The SR71's top speed was just over mach 3. The F-15 can reach mach 2.5. The
Mig-25's top speed is mach 2.8 but was clocked by the USA over Israel at Mach
3.2 (Yeah, the SR71 ain't all that). Mig 31's top speed is mach 2.83.

The F-22's top speed is Mach 2.25.

The F-35 is a measly mach 1.6. I think this shift in priorities is revealing
and goes beyond a mere obsession with supermaneuverability. The USA is now
able to project force around the World, so the need for a fighter that can get
somewhere at very high speed is not what it used to be. Now we need a fighter
than can be invisible, be great at surveillance and jamming and if it gets
into trouble must be able to completely out maneuver the enemy. So slow,
smart, invisible and highly maneuverable is what we got.

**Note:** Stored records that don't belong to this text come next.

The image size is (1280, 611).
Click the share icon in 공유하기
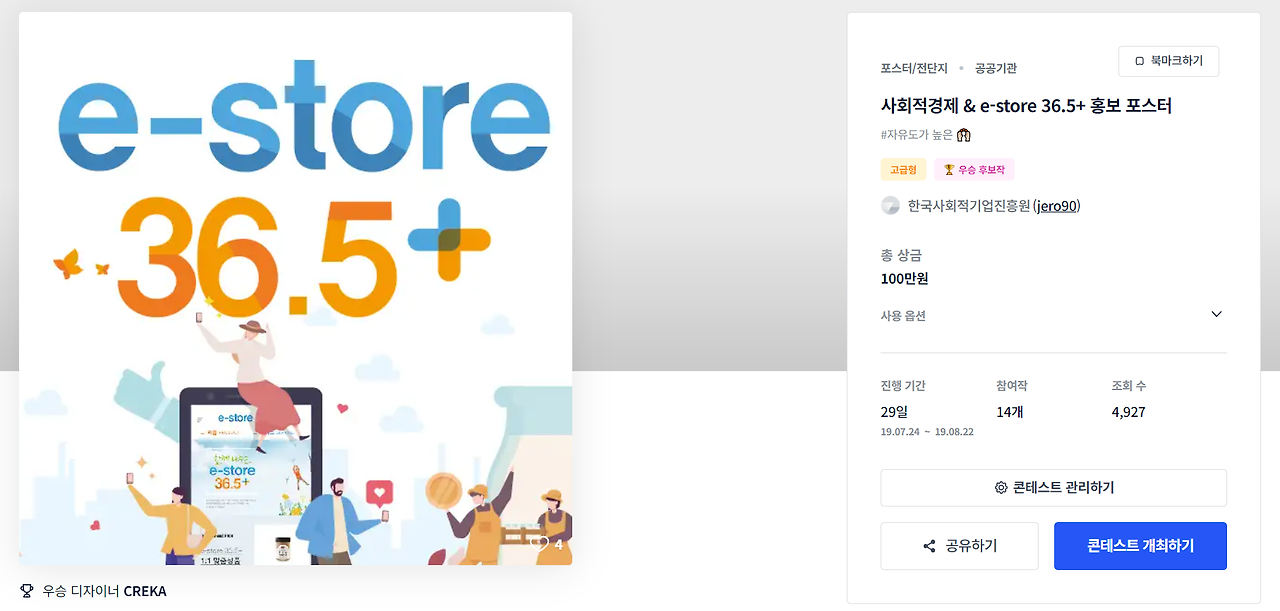(x=929, y=546)
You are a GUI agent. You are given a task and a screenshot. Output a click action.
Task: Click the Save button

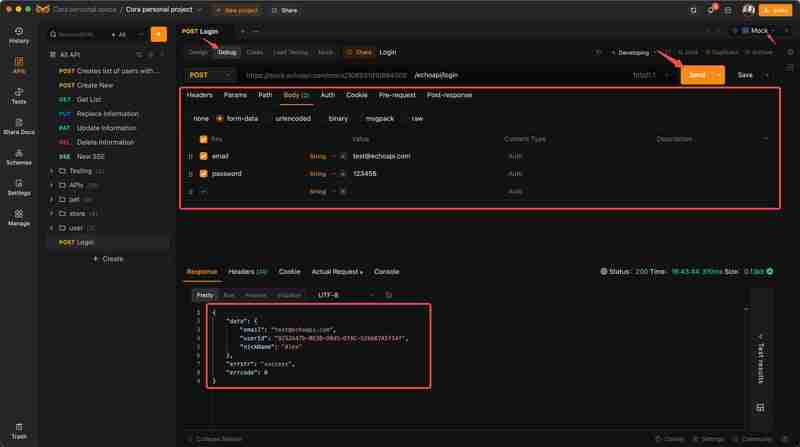(745, 75)
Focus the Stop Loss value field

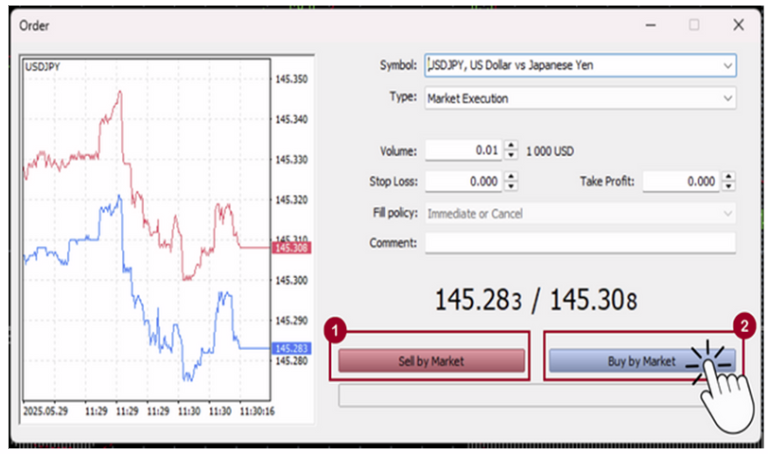click(463, 182)
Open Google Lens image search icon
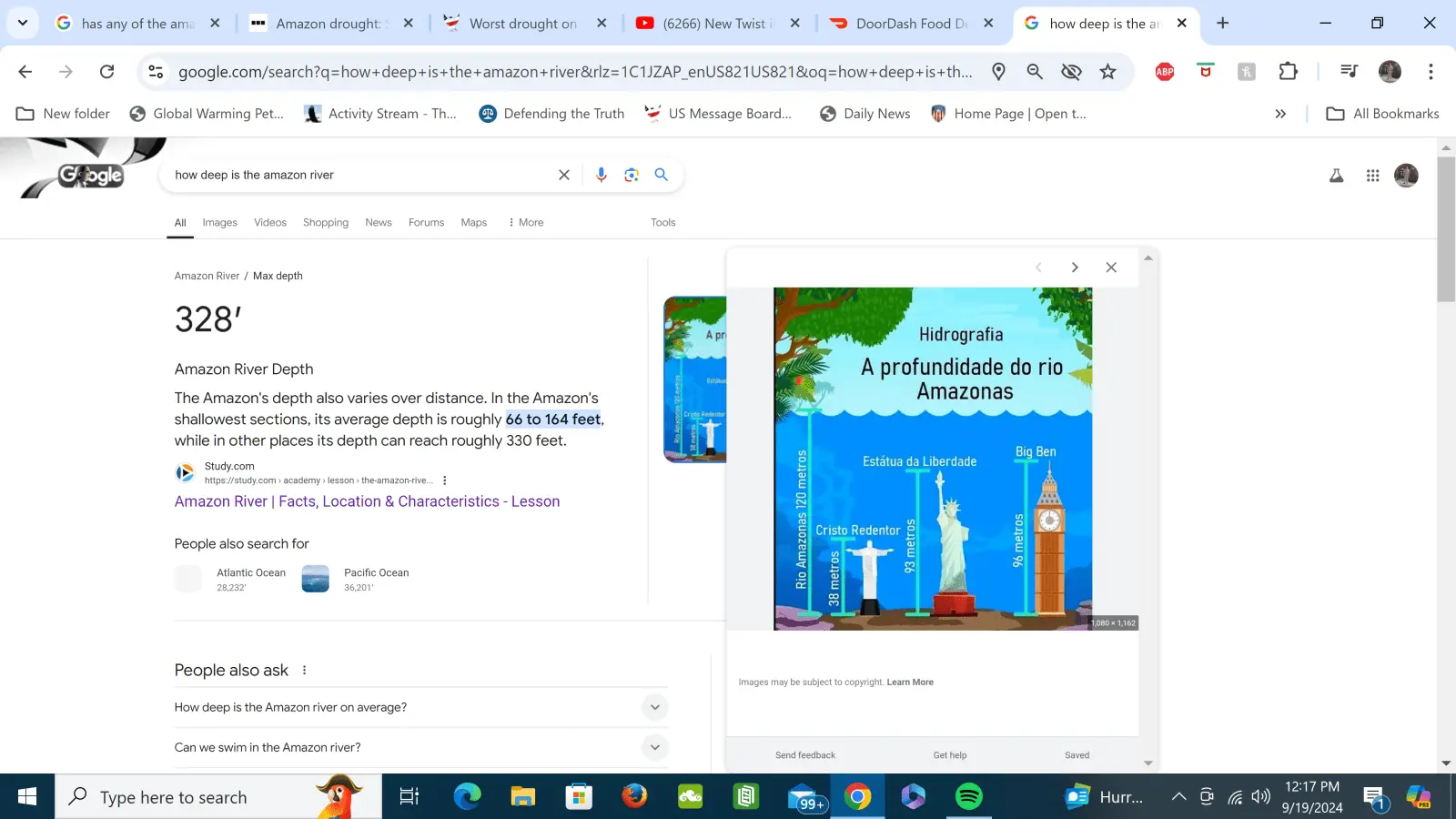Screen dimensions: 1456x819 [632, 175]
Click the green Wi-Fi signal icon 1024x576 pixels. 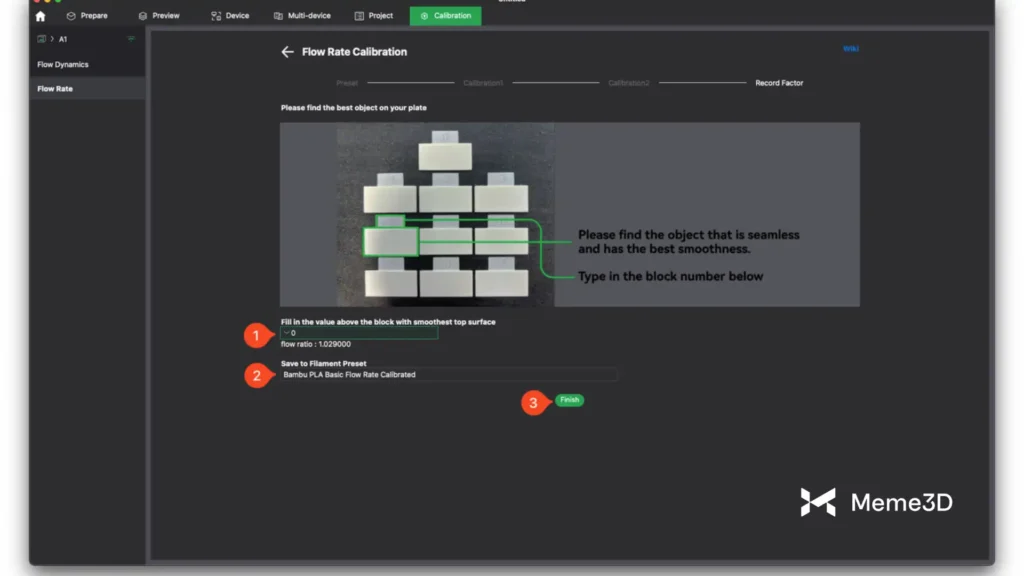[131, 39]
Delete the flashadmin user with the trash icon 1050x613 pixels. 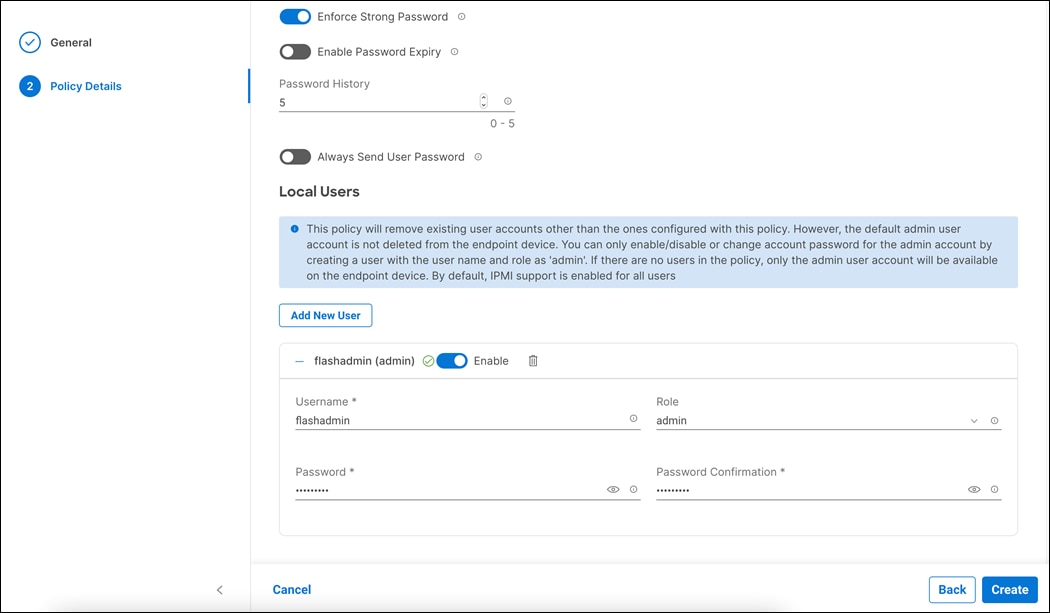(533, 361)
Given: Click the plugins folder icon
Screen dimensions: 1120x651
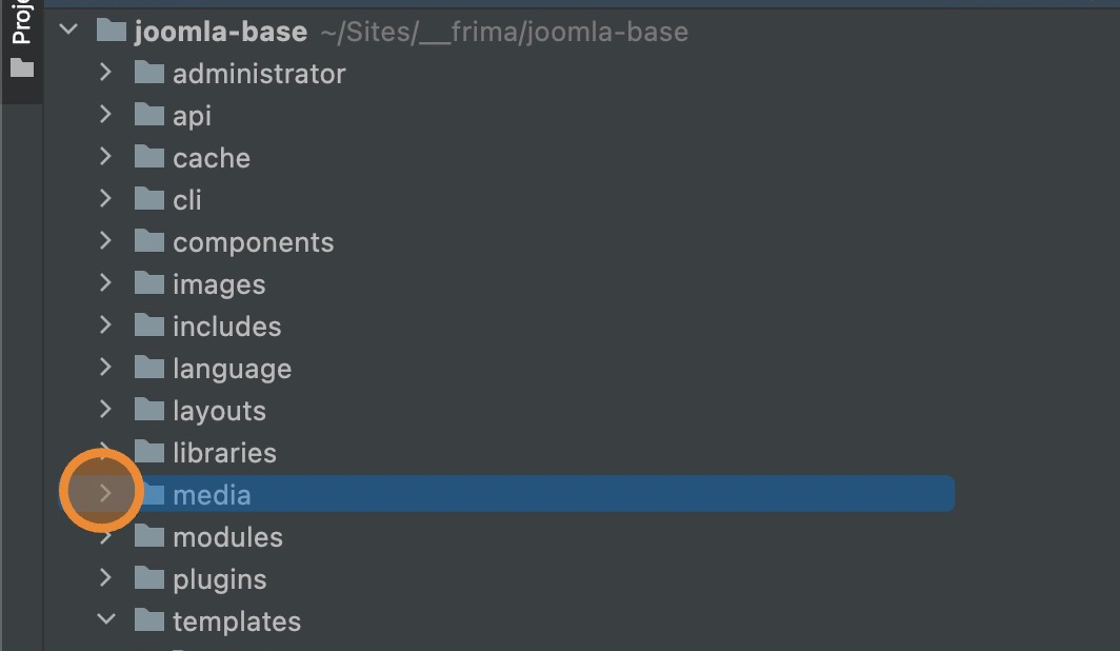Looking at the screenshot, I should (x=149, y=579).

I watched the F-22 do a Herbst maneuver today at the Seafair in Seattle which
is impossible without thrust vectoring. It's an amazing and weird sight. While
the new breed of fighters have taken a lot of flak, I wouldn't want to get
into a dogfight with one of them while flying a fighter that has traditional
control surfaces that need stable airflow when they're able to fly below stall
speed at crazy angles of attack and use thrust vectoring to change direction
with zero airflow over their control surfaces.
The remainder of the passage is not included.